Dalam program tersebut Zulva berperan aktif dalam perencanaan dan implementasi program pemberdayaan masyarakat. Ia memilih fokus pada isu harmonisasi keagamaan dan budaya sebuah pendekatan yang selaras dengan disiplin ilmunya di Psikologi Islam. Baginya membangun narasi keberagamaan yang inklusif menjadi sangat penting, terutama dalam konteks masyarakat multikultural seperti yang ditemuinya di Kulon Progo.
“Sebenarnya tidak ada tantangan yang berat, hanya saja perbedaan cara pandang terhadap nilai-nilai sosial, bahasa sehari-hari, hingga pendekatan keagamaan menuntut saya untuk benar-benar hadir secara reflektif dan terbuka,” jelasnya.

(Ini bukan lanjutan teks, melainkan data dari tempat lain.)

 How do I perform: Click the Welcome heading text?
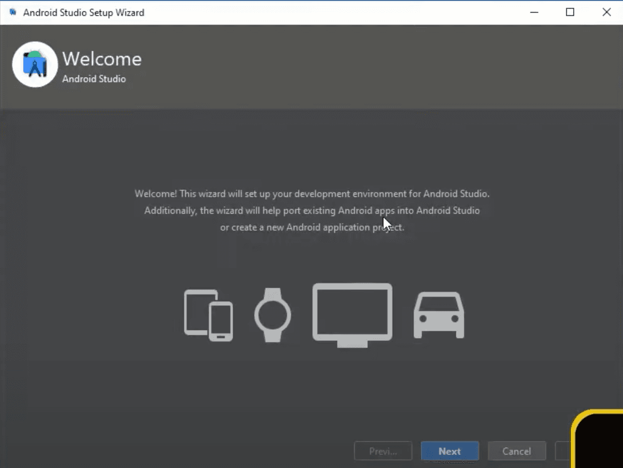(x=102, y=59)
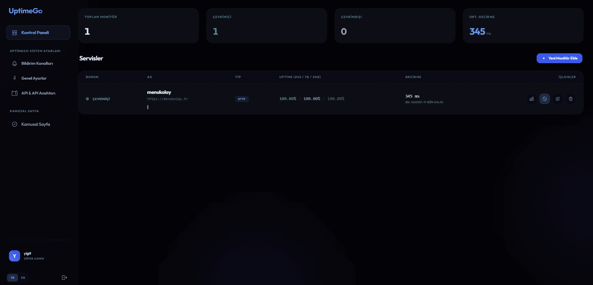Open the Kontrol Paneli menu item
593x285 pixels.
coord(38,33)
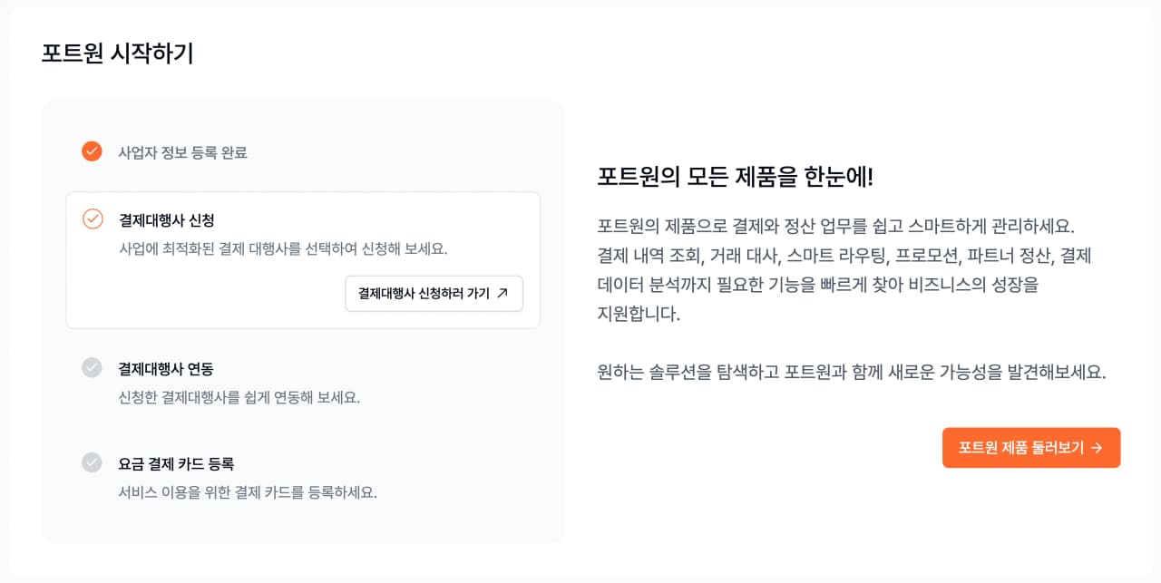Click the sentence starting with 원하는 솔루션을 탐색하고

pyautogui.click(x=851, y=372)
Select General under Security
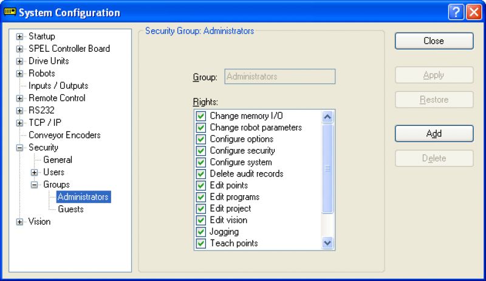This screenshot has width=486, height=281. (x=58, y=160)
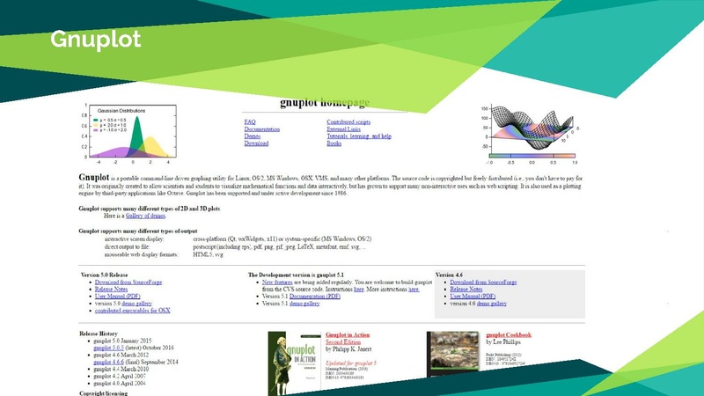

Di samping itu, keterbatasan akses internet dan sarana komunikasi menjadi tantangan teknis yang harus diatasi secara kolektif bersama tim.
Pengalaman lapangan ini kian bermakna karena Zulva dapat mengintegrasikan berbagai keterampilan yang telah ia kembangkan sebelumnya. Kemampuan komunikasi, penulisan laporan, pembuatan konten media informasi, serta pendekatan observatif menjadi bekal utama dalam berinteraksi dan mengadvokasi program di tingkat masyarakat. Pendekatan partisipatif yang ia gunakan memperlihatkan sensitivitasnya terhadap dinamika lokal.
Ia meyakini bahwa keterpilihannya dalam program ini bukan semata-mata karena prestasi akademik, tetapi juga karena rekam jejak keterlibatan sosial yang telah ia bangun melalui berbagai kegiatan kemahasiswaan. Kepekaan terhadap lingkungan sosial dan kemampuan menyampaikan gagasan secara artikulatif menjadi nilai lebih yang memperkuat perannya di lapangan.
Melalui pengalaman ini Zulva tak hanya hadir sebagai mahasiswa yang mengabdi tetapi juga sebagai mediator nilai-nilai keislaman yang humanistik dan transformatif. KKN Nusantara 2025 menjadi panggung penguatan kapasitas pribadi sekaligus kontribusi nyata bagi masyarakat. Pengalaman ini, menurutnya akan terus menjadi pijakan dalam perjalanan akademik maupun sosialnya ke depan.
Dengan semangat inklusi dan keberagaman, Zulva menunjukkan bahwa psikologi Islam bukan hanya studi teoritis, tetapi juga alat reflektif untuk menjawab kebutuhan masyarakat secara empatik dan konstruktif.